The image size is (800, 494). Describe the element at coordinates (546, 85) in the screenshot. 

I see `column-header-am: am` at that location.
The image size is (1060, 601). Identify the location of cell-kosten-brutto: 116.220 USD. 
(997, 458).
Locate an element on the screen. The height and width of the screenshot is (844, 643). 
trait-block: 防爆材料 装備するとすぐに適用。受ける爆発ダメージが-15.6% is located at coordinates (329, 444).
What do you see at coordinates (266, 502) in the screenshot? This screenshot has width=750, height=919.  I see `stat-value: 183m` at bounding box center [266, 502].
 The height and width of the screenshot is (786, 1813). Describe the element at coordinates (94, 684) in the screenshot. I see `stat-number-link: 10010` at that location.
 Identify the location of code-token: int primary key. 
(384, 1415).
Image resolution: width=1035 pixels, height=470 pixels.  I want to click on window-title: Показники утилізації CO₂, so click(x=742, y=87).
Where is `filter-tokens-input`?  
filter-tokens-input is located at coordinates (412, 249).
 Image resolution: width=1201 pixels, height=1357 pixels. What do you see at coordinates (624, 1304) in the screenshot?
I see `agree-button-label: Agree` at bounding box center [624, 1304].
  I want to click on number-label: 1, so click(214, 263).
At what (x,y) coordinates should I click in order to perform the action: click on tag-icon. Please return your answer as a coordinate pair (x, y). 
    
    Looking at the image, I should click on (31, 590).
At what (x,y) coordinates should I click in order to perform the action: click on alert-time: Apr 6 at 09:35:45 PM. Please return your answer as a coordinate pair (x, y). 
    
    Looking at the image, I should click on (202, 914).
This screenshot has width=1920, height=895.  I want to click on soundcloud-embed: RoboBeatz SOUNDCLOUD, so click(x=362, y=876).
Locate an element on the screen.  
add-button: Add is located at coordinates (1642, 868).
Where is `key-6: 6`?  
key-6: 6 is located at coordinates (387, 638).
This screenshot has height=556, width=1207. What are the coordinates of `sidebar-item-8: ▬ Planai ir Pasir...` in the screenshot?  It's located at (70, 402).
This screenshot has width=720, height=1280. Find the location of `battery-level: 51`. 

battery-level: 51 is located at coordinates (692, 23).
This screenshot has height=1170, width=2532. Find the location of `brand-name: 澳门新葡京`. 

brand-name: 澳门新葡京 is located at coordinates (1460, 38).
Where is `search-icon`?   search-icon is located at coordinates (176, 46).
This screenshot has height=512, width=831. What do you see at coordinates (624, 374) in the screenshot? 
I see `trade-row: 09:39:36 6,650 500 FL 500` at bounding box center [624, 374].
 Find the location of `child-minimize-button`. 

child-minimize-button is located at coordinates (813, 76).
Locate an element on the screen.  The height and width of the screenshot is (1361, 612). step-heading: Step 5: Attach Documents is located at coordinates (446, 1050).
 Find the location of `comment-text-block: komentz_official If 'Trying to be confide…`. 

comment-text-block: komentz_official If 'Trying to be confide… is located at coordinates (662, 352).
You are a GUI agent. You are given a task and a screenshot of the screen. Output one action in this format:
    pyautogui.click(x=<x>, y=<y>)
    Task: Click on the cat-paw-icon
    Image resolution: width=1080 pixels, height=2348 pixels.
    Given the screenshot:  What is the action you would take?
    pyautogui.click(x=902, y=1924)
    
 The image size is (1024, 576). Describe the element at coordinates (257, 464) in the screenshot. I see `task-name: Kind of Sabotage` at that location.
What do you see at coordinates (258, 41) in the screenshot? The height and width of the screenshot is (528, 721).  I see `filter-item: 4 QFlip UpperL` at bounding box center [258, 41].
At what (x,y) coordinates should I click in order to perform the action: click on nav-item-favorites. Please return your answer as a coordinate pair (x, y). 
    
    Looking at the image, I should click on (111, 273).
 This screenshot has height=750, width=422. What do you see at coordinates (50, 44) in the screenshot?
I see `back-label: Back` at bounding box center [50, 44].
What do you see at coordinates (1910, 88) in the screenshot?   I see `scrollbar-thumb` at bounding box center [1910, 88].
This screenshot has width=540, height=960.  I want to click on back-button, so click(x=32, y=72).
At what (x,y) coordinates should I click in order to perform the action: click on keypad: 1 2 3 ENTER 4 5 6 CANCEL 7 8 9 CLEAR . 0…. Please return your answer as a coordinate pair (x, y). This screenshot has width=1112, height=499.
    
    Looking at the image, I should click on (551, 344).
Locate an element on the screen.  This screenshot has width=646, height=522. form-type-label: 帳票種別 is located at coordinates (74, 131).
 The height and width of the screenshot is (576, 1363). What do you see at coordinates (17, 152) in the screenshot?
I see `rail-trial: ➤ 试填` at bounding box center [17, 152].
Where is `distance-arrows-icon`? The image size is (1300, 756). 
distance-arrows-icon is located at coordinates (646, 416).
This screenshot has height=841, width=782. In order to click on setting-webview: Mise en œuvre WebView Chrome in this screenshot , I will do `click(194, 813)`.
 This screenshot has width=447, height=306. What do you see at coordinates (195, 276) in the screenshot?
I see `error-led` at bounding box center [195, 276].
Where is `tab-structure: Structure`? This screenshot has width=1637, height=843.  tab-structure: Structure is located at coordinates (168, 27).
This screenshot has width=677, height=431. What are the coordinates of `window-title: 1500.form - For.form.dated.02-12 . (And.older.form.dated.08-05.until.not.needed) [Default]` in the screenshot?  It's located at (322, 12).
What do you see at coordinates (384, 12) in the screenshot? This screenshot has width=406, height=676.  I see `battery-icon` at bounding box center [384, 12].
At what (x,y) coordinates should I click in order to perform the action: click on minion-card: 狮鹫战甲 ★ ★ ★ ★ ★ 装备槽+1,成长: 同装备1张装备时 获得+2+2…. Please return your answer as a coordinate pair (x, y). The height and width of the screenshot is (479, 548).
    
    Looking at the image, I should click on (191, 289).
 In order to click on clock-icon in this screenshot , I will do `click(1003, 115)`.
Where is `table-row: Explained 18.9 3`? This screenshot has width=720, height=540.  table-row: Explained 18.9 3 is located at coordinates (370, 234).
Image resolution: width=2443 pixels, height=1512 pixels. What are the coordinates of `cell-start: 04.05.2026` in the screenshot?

§ **YOUR OBJECTIVE**
Copy the entries above word for word, from the very first line through the line containing "Image resolution: width=1035", including both.

§ **ANSWER SECTION**
The image size is (800, 494). Describe the element at coordinates (546, 85) in the screenshot. 

I see `column-header-am: am` at that location.
The image size is (1060, 601). Identify the location of cell-kosten-brutto: 116.220 USD. 
(997, 458).
Locate an element on the screen. The height and width of the screenshot is (844, 643). 
trait-block: 防爆材料 装備するとすぐに適用。受ける爆発ダメージが-15.6% is located at coordinates (329, 444).
What do you see at coordinates (266, 502) in the screenshot? This screenshot has width=750, height=919.  I see `stat-value: 183m` at bounding box center [266, 502].
 The height and width of the screenshot is (786, 1813). Describe the element at coordinates (94, 684) in the screenshot. I see `stat-number-link: 10010` at that location.
 Identify the location of code-token: int primary key. 
(384, 1415).
Image resolution: width=1035 pixels, height=470 pixels.  I want to click on window-title: Показники утилізації CO₂, so click(x=742, y=87).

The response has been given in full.